Da noi, due articoli del codice penale si apparentano a questi reati: indebita percezione di erogazioni a danno dello Stato e truffa aggravata per il conseguimento di erogazioni pubbliche. Le Pen rischia una pena compresa fra i 5 e i 10 anni di reclusione e soprattutto una pena di ineleggibilità: il risultato delle prossime presidenziali francesi è appeso anche all’esito di questo processo.
Insieme con lei sono imputati il suo partito, come persona giuridica, e altri 27 esponenti dell’estrema destra, fra cui molti leader. Tra loro c’è anche Jean-Marie Le Pen, padre di Marine. Lui non sarà in aula: a 96 anni, le sue facoltà cognitive sono quasi del tutto svanite, tanto che non ricorda nemmeno di essere arrivato al ballottaggio nelle presidenziali del 2002.
All’origine del processo un’indagine del Parlamento europeo aperta più di dieci anni fa e ostacolata in tutti i modi dal Rassemblement National (Rn). Secondo l’accusa, che sembra avere a disposizione prove sostanziose, il partito lepenista avrebbe finanziato con i fondi dell’europarlamento gli stipendi dei suoi funzionari. In pratica, i deputati europei assumevano assistenti parlamentari che non lavoravano per loro, ma per il partito in Francia.
Gli statuti comunitari vietano espressamente manovre del genere: le somme versate ai parlamentari non possono servire a finanziare attività politiche nazionali. Il danno per l’europarlamento, che si è costituito parte civile, è stato calcolato in 6,8 milioni. Un altro partito transalpino, il centrista Modem, è già stato condannato per fatti analoghi.
Sapendo di non poter contestare molte delle prove in mano all’accusa, Marine Le Pen tenterà di difendersi sul piano politico, senza però riprendere il vecchio ritornello del governo delle toghe. Una scelta che avrebbe fatto lei stessa (in fondo, di professione, è avvocato): giorno dopo giorno sarà lei a commentare la seduta processuale e non i suoi legali.
E’ chiaro che la scelta politica dà per scontata la condanna penale, ma serve per evitare che la pena sia assortita con l’ineleggibilità. E’ questa la posta in gioco del processo e il terrore della leader di estrema destra: principale favorita, allo stato attuale dei fatti, nella corsa all’Eliseo, la sua candidatura nel 2027 potrebbe essere cancellata dalla sentenza.

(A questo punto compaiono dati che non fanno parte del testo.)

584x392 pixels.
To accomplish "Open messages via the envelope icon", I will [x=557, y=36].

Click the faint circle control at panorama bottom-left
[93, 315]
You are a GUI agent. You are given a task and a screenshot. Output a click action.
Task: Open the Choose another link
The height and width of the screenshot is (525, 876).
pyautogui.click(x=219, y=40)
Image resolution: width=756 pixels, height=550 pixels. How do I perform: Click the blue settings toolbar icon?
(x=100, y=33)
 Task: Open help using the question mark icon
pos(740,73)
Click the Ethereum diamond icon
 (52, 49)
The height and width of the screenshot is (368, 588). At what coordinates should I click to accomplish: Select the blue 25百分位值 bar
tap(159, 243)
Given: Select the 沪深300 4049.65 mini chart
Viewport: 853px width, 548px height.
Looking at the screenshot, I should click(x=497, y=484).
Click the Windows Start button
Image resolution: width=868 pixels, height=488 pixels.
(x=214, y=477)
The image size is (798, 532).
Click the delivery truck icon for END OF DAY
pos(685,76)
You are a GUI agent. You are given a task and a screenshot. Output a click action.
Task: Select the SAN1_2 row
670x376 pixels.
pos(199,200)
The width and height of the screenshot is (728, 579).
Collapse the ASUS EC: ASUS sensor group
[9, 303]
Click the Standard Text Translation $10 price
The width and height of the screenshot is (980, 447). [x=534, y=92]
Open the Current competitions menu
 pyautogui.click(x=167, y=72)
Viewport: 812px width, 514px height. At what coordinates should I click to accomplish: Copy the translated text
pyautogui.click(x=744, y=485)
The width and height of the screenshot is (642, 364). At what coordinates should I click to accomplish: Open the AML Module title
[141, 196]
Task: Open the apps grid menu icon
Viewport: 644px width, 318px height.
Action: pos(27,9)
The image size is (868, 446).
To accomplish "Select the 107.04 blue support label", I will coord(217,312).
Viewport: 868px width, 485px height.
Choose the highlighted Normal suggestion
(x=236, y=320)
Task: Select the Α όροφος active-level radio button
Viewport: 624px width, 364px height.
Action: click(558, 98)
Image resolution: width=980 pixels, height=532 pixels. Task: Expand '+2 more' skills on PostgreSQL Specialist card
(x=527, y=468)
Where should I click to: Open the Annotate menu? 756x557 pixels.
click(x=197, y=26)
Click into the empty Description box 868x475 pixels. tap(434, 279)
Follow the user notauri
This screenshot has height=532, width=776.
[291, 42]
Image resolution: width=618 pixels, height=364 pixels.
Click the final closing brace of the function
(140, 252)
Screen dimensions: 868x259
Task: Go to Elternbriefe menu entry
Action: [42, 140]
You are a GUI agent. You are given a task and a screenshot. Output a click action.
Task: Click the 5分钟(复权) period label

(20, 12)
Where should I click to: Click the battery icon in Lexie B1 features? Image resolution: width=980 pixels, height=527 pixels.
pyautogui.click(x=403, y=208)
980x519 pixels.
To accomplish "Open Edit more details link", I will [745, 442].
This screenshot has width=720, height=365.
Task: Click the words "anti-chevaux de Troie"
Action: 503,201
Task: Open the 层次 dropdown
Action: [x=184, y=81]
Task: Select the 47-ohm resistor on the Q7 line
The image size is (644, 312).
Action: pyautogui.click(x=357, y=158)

Se i politici, in tutti i paesi occidentali, riescono quasi sempre a farla franca malgrado le condanne, non possono superare lo sbarramento di una privazione dei diritti civili. E secondo alcuni giuristi, una legge del 2017 obbliga i giudici ad applicare la pena dell’ineleggibilità quando si tratta di condanne contro la probità di un eletto. Il processo durerà due mesi, la sentenza è attesa all’inizio del 2025. Poi ci sarà il probabile appello: i due calendari, quello della giustizia e quello della politica, andranno a braccetto.